Collected data entries
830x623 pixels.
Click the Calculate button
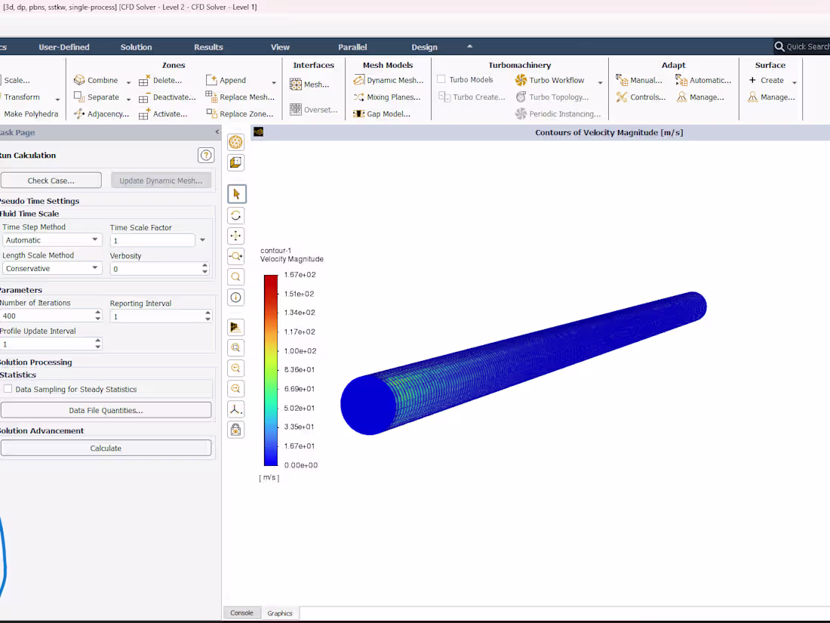[x=106, y=447]
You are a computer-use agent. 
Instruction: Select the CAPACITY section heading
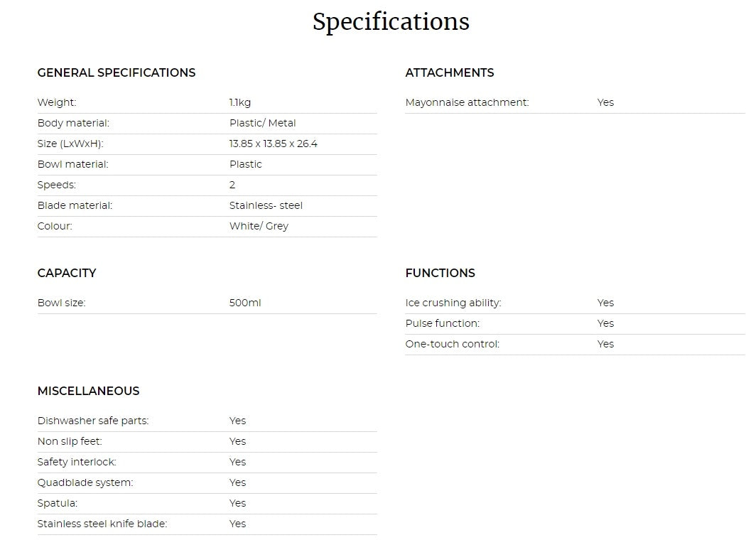point(67,273)
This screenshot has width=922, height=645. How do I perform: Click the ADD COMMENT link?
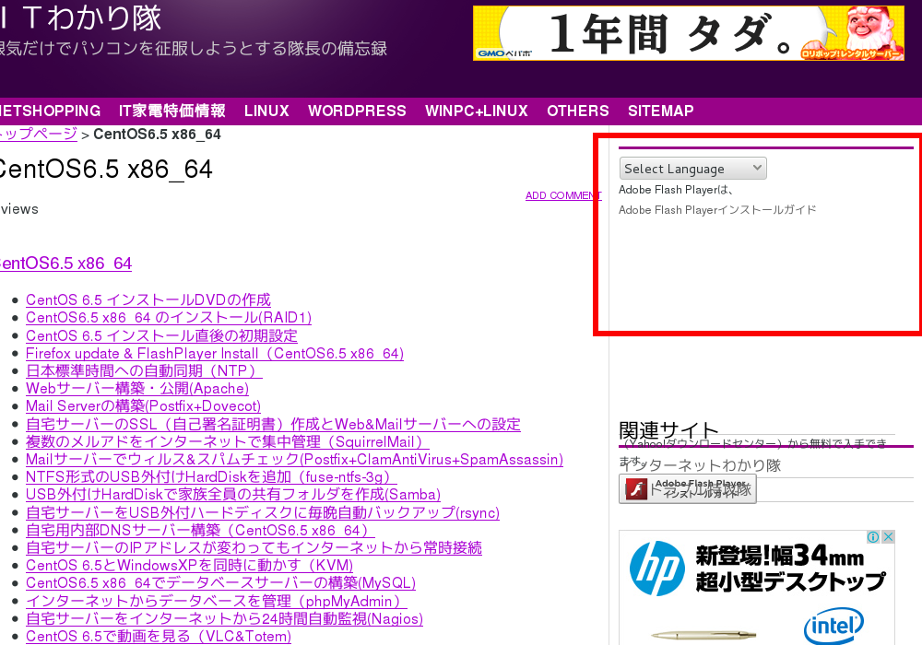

_What you have to do_
Give back the entries above exactly as they stand. Leave the images out.

_Exercise result_
830x623 pixels.
Click the Calculate button
[x=106, y=447]
You are a computer-use agent. 
Instruction: Select the CAPACITY section heading
point(67,273)
This screenshot has width=922, height=645. How do I perform: Click the ADD COMMENT link?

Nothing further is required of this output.